In 1980 Oak Ridge published a study to “examine the conceptual feasibility” of a denatured MSR (DMSR) fuelled with low-enriched uranium-235 “and operated with a minimum of chemical processing,” solely as a burner reactor. The main priority was proliferation resistance, avoiding use of HEU.
In the UK a large (2.5 GWe) lead-cooled fast spectrum MSR (MSFR) with the plutonium fuel dissolved in a molten chloride salt was designed, with experimental work undertaken over 1968-73. Funding ceased in 1974.
There is now renewed interest in the MSR concept in Japan, Russia, China, France and the USA, and one of the six Generation IV designs selected for further development is the MSR in two distinct variants, the molten salt fast reactor (MSFR) and the advanced high temperature reactor (AHTR) – also known as the fluoride salt-cooled high-temperature reactor (FHR) with solid fuel, or PB-FHR specifically with pebble fuel. The Generation IV international Forum (GIF) mentions ‘salt processing’ as a technology gap for MSRs, putting the initial focus clearly on burners rather than breeders.
Since the 2002 Generation IV selection process, significant changes in design philosophy have taken place, according to a 2015 report by Energy Process Developments Ltd (EPD).
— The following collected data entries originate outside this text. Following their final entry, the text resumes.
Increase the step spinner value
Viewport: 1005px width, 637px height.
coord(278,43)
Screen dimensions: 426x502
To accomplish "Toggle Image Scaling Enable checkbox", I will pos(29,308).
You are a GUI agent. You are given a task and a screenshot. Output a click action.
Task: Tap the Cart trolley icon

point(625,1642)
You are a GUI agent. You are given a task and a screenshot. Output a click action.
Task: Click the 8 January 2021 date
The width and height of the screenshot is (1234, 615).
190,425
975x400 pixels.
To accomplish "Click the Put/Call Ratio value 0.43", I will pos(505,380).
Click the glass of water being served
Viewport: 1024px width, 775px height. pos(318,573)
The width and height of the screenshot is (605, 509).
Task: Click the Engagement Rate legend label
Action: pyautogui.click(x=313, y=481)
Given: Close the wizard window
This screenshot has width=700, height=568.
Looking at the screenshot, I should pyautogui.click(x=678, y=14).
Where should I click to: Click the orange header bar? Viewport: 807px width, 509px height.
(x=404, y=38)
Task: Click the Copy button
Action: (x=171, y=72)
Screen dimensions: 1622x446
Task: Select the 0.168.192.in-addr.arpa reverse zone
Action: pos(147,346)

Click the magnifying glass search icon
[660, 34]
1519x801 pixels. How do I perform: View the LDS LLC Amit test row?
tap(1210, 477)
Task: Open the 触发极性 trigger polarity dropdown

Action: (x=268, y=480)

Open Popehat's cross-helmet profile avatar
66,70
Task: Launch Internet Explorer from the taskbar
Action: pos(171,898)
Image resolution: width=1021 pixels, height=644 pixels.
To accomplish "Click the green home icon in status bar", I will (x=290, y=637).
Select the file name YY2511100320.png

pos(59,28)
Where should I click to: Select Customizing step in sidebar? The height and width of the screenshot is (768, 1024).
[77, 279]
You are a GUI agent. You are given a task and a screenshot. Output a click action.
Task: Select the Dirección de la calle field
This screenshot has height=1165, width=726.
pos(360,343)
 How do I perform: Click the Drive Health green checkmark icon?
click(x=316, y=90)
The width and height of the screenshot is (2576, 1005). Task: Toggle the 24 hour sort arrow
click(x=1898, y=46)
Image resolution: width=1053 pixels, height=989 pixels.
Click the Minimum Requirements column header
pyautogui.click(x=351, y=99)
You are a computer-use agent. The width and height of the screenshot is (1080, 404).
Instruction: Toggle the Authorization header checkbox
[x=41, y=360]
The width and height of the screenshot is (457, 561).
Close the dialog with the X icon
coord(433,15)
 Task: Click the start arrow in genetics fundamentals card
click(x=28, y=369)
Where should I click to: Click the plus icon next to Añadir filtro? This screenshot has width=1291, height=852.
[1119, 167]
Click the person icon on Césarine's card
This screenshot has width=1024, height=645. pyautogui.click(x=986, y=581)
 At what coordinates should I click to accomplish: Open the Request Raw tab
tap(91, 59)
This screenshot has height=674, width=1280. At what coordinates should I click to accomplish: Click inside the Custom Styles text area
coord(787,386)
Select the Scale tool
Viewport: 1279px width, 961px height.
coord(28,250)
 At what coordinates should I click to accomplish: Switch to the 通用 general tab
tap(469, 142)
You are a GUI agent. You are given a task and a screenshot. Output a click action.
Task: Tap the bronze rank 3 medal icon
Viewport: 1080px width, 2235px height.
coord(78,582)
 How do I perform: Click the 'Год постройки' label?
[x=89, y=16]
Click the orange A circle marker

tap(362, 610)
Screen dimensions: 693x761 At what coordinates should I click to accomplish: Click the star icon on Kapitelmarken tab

The first is to design simpler, less ambitious, molten salt reactors that do not breed new fuel, do not require online fuel reprocessing and which use the well-established enriched uranium fuel cycle. In this regard, both American researchers and the China Academy of Sciences/SINAP are working on solid fuel, salt-cooled reactor technology as a realistic first step into MSRs. In 2014, as part of an assessment of MSR activity internationally, proposals were made for pilot-scale implementation, where technical readiness was claimed. Six such specific proposals* were assessed over 12 months with commissioned expertise from established UK nuclear engineering firms. These proposals were all seen as credible for building a prototype, with one emerging in the EPD report as currently most suitable as a basis for UK MSR development, the Moltex SSR.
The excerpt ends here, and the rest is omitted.